Ever since Magpul showed the FMG-9 at SHOT Show 2008, there has been quite a bit of hoopla built around the folding submachine gun. It’s covert, futuristic, and looks like something James Bong would approve of. This was revitalized recently, with Magpul announcing the FDP and FDC 9 and now B&T showing off their P320-based BCW folding platform. For a lot of people, the folding SMFG is new, but for me, it’s an old hat because of the Ares SMG and Syphon Filter 3.
I was a huge Syphon Filter fan, and it’s actually one of the games that got me interested in firearms. The third game had the Marz FMG, which I later found out was, in reality, the Ares FMG. You see, Magpul didn’t invent the idea of a folding PDW-style SMG. It dates back to the 1980s and would continue through the 90s and even become an international niche weapon. It all starts with the Ares FMG.
Early Origins of the Ares FMG
Who exactly is Ares? A few companies have used the name in the firearms industry. Ares being the god of war, seems to attract arms manufacturers. Ares Inc was a small company founded by Robert Bihun and Eugene Stoner in 1971. They were an innovative company and way ahead of their time.
In 1984 they were the first to attempt to develop lighter ammunition and cut the weight of 50 BMG rounds by 33% by using plastic-cased telescoped ammunition. They designed guns, ammo, and even internal parts to improve existing systems. In 1985 they developed the Ares FMG, FMG standing for Folding Machine Gun. A man named Francis Warin of Oak Harbor designed the gun.
The idea was simple. Provide a concealable, covert weapon that delivers more firepower than a pistol. The weapon would be discrete and not appear to be a gun until it was ready to fire. It was designed to be a businessman’s defensive weapon and was inspired by a number of kidnappings that occurred in South America at the time.
The Ares FMG folded in half, with a hollow stock encapsulating the grip and magazine when the weapon folded. It was a little larger than a carton of cigarettes and designed to resemble radios of the time.
Breaking down the Ares FMG
There were only ever two Ares FMGs ever made.
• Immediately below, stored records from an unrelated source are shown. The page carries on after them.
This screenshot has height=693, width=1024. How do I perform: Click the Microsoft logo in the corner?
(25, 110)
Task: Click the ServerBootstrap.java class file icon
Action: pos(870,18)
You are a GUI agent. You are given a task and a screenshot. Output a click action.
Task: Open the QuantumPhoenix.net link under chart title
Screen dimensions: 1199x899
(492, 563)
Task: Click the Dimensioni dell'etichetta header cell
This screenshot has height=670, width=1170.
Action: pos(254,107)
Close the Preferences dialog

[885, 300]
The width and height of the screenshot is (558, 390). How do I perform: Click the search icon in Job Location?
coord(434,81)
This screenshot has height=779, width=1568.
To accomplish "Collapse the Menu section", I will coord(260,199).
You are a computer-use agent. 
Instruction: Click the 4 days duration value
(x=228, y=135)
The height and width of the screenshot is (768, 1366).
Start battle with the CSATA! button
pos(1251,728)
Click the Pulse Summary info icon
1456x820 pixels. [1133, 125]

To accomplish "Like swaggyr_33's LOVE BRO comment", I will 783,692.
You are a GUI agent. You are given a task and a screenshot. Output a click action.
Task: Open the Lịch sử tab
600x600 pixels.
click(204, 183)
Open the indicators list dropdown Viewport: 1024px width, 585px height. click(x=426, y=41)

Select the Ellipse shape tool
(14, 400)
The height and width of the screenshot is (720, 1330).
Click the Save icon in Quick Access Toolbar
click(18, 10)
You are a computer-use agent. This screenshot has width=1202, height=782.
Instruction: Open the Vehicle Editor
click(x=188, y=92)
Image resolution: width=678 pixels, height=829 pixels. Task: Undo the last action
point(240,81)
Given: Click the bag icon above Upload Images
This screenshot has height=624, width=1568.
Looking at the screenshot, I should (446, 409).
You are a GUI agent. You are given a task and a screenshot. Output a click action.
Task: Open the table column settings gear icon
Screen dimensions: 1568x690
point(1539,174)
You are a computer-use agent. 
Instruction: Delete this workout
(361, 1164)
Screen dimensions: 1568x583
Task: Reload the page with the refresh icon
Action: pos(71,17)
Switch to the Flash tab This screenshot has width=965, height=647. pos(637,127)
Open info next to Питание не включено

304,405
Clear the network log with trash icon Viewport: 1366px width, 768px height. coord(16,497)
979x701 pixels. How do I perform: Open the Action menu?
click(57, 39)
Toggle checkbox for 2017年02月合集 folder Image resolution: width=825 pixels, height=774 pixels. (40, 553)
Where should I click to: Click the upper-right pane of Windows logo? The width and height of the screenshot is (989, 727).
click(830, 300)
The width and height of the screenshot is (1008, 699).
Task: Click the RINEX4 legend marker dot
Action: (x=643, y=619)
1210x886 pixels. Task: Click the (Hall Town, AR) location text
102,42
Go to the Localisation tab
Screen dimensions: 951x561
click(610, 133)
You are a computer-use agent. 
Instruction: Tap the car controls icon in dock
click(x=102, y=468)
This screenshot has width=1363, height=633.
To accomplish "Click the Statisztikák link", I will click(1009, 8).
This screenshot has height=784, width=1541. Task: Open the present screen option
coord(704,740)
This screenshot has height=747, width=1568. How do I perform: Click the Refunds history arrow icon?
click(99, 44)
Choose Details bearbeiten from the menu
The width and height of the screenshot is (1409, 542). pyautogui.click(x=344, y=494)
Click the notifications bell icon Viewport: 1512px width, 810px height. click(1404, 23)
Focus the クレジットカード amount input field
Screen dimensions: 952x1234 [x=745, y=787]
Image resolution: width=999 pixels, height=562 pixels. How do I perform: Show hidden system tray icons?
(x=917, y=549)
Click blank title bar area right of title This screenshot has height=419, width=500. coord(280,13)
Both are considered prototypes. The first used an MP28 magazine that had been trimmed to allow the weapon to fold. The second utilized Uzi magazines that made folding a nonissue. The first prototype lacked a trigger guard and placed the charging handle on top of the weapon. The second had a trigger guard and used a charging handle at the bottom of the gun that doubled as a finger guard.
The weapons lacked sights and were selective fire. These guns personified spray and pray. The Ares FMG was a 9mm weapon with a 6.75-inch long barrel, an unfolded length of 20.6 inches, and a folded length of 10.6 inches. The weapon weighed four pounds and dispersed 9mm rounds at 650 rounds per minute.
It’s a very simple blowback-operated SMG. The design isn’t complicated, even though it does admittedly fold in half.
The Fate of the FMG
While the weapon was shown to some government officials who expressed interest, they seemingly didn’t express enough interest. The design languished, and Ares only ever produced two prototypes. The Hughes Amendment killed any idea of civilian sales, and the NFA world of SBRs wasn’t nearly as big as it is now, and large format pistols weren’t a thing. The Ares FMG might have been a little too early to succeed.